Required action: Your answer must be the lines from the one holding "Viewport: 767px width, 894px" through the final line of the entries below, copied exactly, with no pictures.
◆ ◆ ◆
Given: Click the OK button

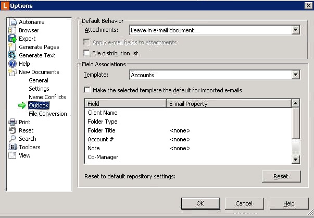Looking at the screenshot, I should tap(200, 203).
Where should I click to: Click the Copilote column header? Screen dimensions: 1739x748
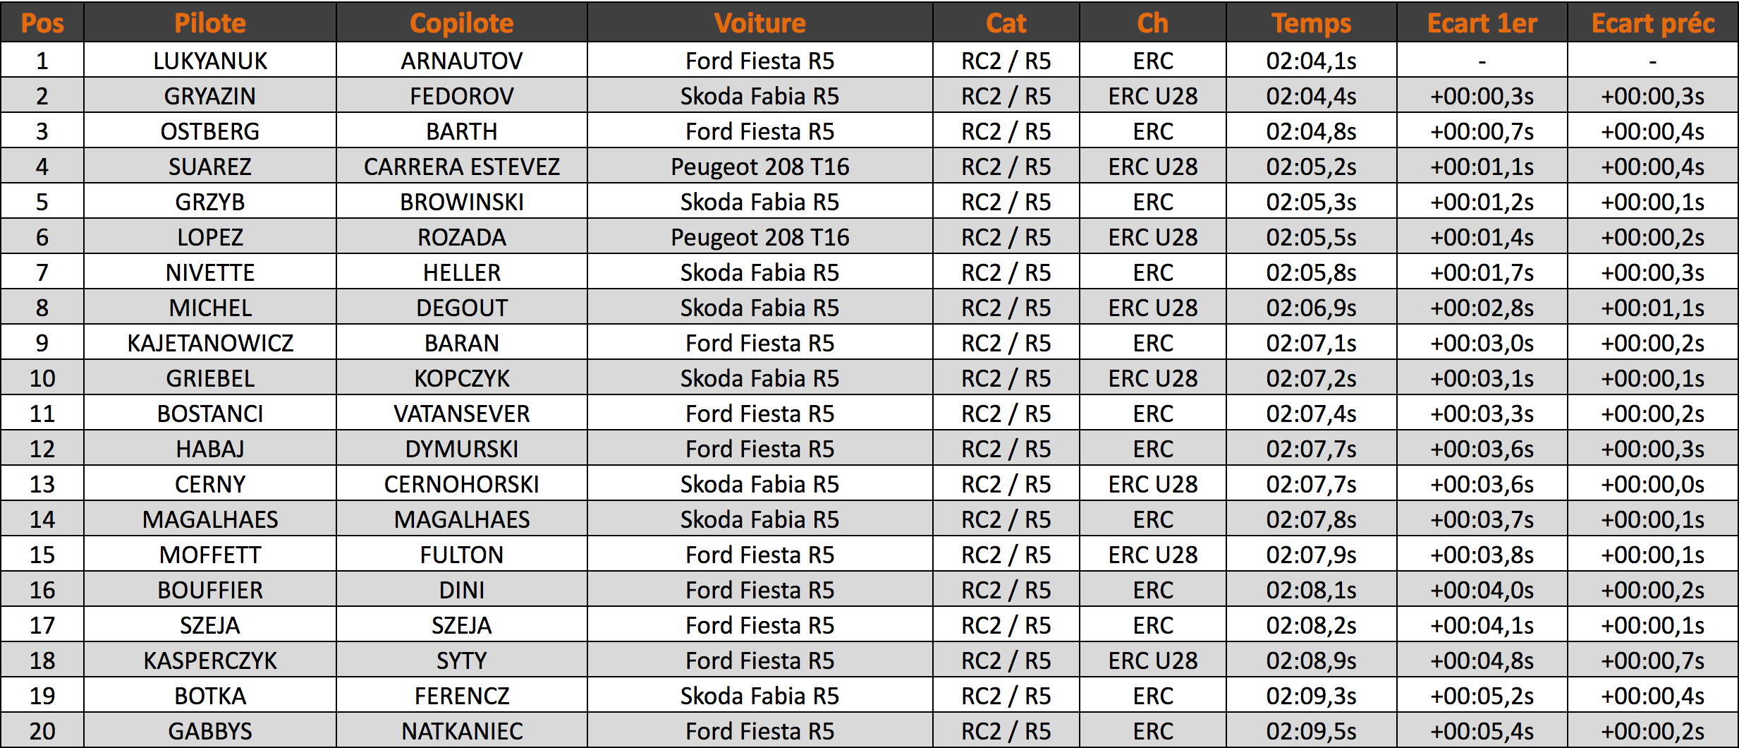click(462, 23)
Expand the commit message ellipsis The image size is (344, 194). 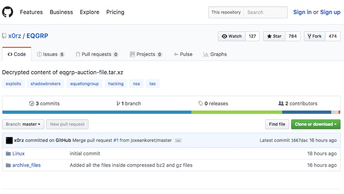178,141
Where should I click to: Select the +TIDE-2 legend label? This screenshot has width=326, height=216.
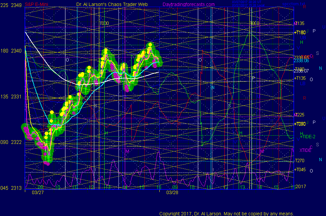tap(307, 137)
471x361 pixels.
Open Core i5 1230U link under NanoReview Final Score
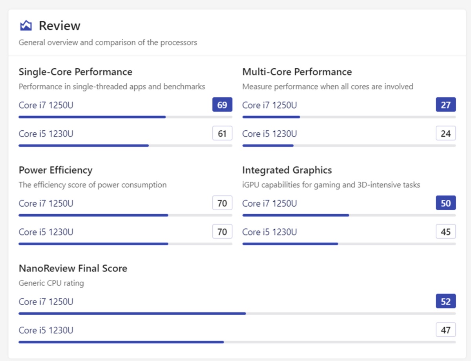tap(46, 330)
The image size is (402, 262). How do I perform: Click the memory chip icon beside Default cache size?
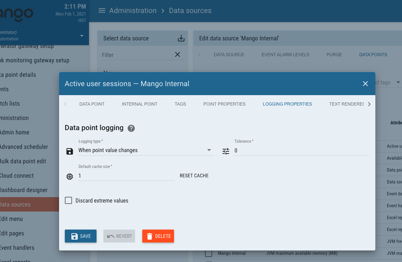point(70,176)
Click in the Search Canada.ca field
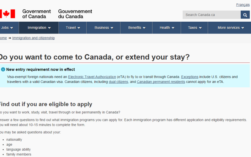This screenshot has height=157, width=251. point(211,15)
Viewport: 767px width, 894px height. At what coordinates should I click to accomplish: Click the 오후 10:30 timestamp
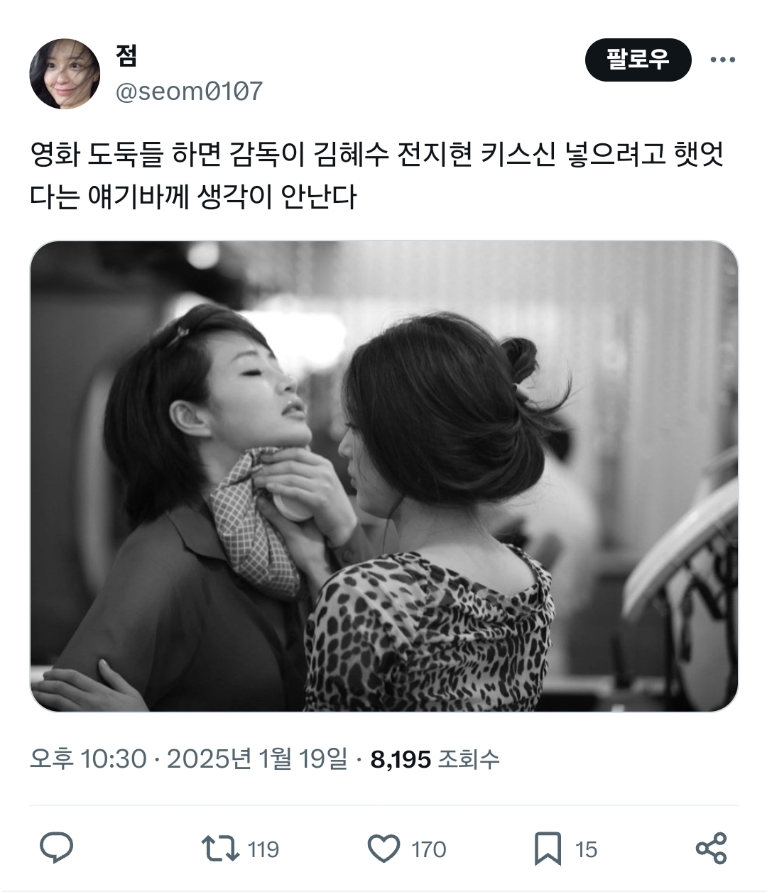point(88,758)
◆ ◆ ◆
Solution to this exercise:
Viewport: 767px width, 894px height. At what coordinates should I click to accomplish: Click the 오후 10:30 timestamp
point(88,758)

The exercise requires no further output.